This quarter I set myself the goal to learn more about Tableau Prep, and a key part of that has been participating in the weekly #PreppinData challenges. Something I’ve noticed, and have been super intrigued about, is that some participants have been posting one-step solutions. That wasn’t surprising during beginner month, but now I’m seeing one-step flows covering reasonably complex multi-step data transformations. Cool!
This week I took a deeper dive into one of those one-step solutions to learn, and share, how they’re being done.
Two quick things first: They say a magician never reveals their secrets, so my apologies in advance to those Tableau Prep magicians who’d rather not see the “magic” shared. Also a hat tip to Hiroaki Morita, who’s week 7 solution I picked as the example to dive into. If I don’t do the techniques justice that’s on me, not Hiroaki!
Right, what do we mean by a “single step” solution? Basically, a single step between the input and output, like so:
For comparison here is my solution to week 7, which has two inputs and then four steps before the output:
The first thing you may notice is that there is only one source: a UNION to pull the two required data sets together. That might seem strange to you as the two tables of data are quite different. I’m going to add a quick “clean” step off the union to take a look at what it’s producing:
What we’re seeing here, boxed in red, is that the two tables are indeed unioned together, and so we get two chunks of data. The first chunk has the columns and rows from the first table of data (the couples and when their relationship started), and the second chunk has the columns and rows from the second table (the gift relevant to each year of a relationship – this challenge was about finding the right gift for each couple based on the length of their relationship).

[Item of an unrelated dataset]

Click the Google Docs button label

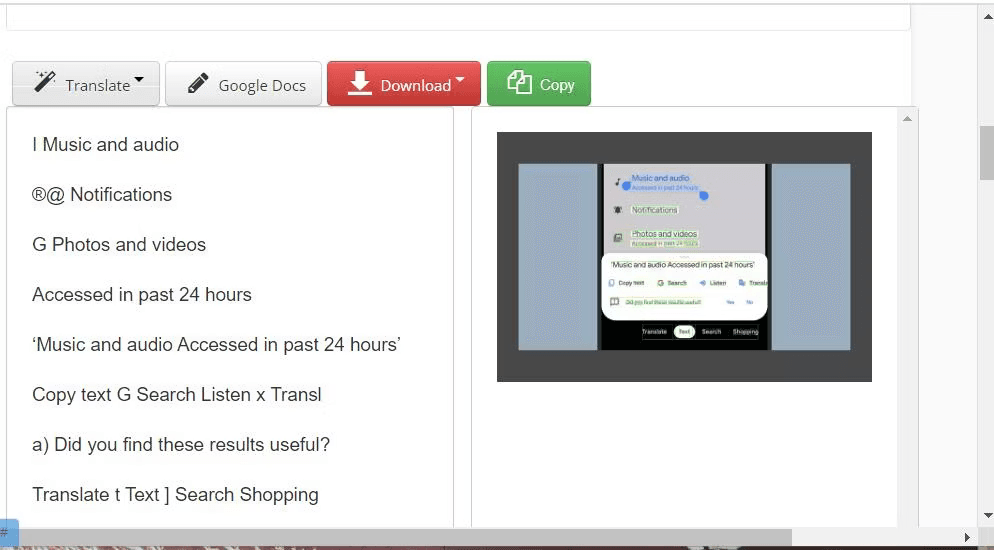[x=262, y=86]
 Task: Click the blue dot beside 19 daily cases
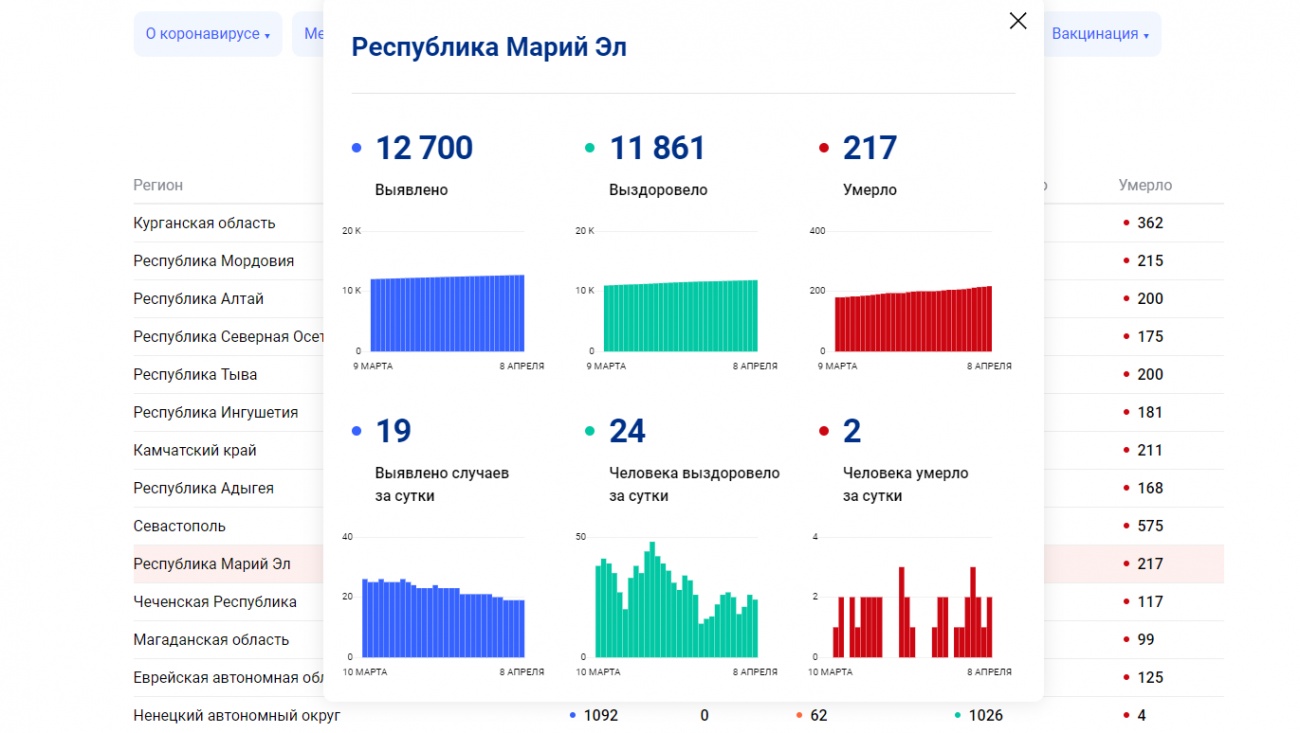point(357,432)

This union approach seems to be a hallmark of single step solutions; get all of the data into one place/table so that we can operate over it in a single step. It does leave us with a challenge though as it’s not structured or related in the sorts of ways we’re used to, so let’s see how that is dealt with in the single clean step.
There are four sub-steps (or changes) in that clean step:
The first change is to calculate a consistent field across the two sets of data – in this case a “number of valentines days as a couple”. Where Year is NULL (no data) we’ll use the relationship start date [A] Where Year is not NULL we’ll remove the st, nd, rd, th letters from that Year field to just leave a number [B]. In a multi-step solution this would be the consistent field to join the two data sets together.

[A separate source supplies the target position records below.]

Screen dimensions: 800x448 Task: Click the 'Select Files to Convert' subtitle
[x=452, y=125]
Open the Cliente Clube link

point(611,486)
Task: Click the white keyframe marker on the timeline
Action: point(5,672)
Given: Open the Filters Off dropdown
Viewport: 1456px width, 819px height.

Because we have all the data in one data set we don’t need to join, instead we need to “look up” the gift from chunk B and plug it into chunk A (where it is missing). And we want to do that based on the consistent field calculated above. So in the screenshot above we can see that we have “number of valentines days as a couple” = 4 on the top row (for “The Loves”) but no gift (it is null). But we also have a row in chunk B with “number of days…” = 4 where we do have the gift (“Fruit/Flowers”).

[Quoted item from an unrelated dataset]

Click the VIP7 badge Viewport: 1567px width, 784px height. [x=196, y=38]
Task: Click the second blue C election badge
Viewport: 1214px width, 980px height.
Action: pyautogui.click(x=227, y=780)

The next change handles the look up. It uses a FIXED level of detail expression to say “get me the maximum gift from across the whole data set, for this number of valentines days”. Aggregations like MAX will ignore NULLs so we in essence look up the gift from chunk B:
This is potentially another hallmark of one-step solutions then: lookup the value you need from further down the combined data set, rather than using joins.
The fourth change is to filter down to just chunk A, chunk B was only there for the look up after all:
After that the solution simply removes the unecesary columns to be ready to produce the output. Clever, eh!
For me the key points of this one-step solution were:
- Get all of the data into one place/table so that we can operate over it in a single step.
- Lookup the value you need from further down the combined data set, rather than using joins.
- Filter out the data we only pulled in for the lookup.
I hope that you found this as intriguing as I did. And if you’re interested to see more one-step magic keep an eye on the #prep1stepclub X/Twitter hash tag!
UPDATE: Following a really good discussion with another member of the data community I thought I’d add a few notes about why and when you might use a one-step solution. Our conclusion was that one of the strengths of Tableau Prep is it’s clear, easy to understand and maintain, visual layout. Maintainability is a really important consideration, so you may never* use a one-step solution in production, favouring clarity and maintainability instead. However for your own professional development one-step solutions present a useful challenge. They introduce a constraint that forces you to think about problems differently, and in all likelihood use product features that you wouldn’t normally use. That gives you good practice. And afterall, why do we climb hills and mountains that we could otherwise go around?
* Although I say “never” I should point out that I haven’t performance tested common one-step solution patterns against their more natural counterparts. Consequently there may be some benefits (or indeed further drawbacks) that I’m not yet aware of.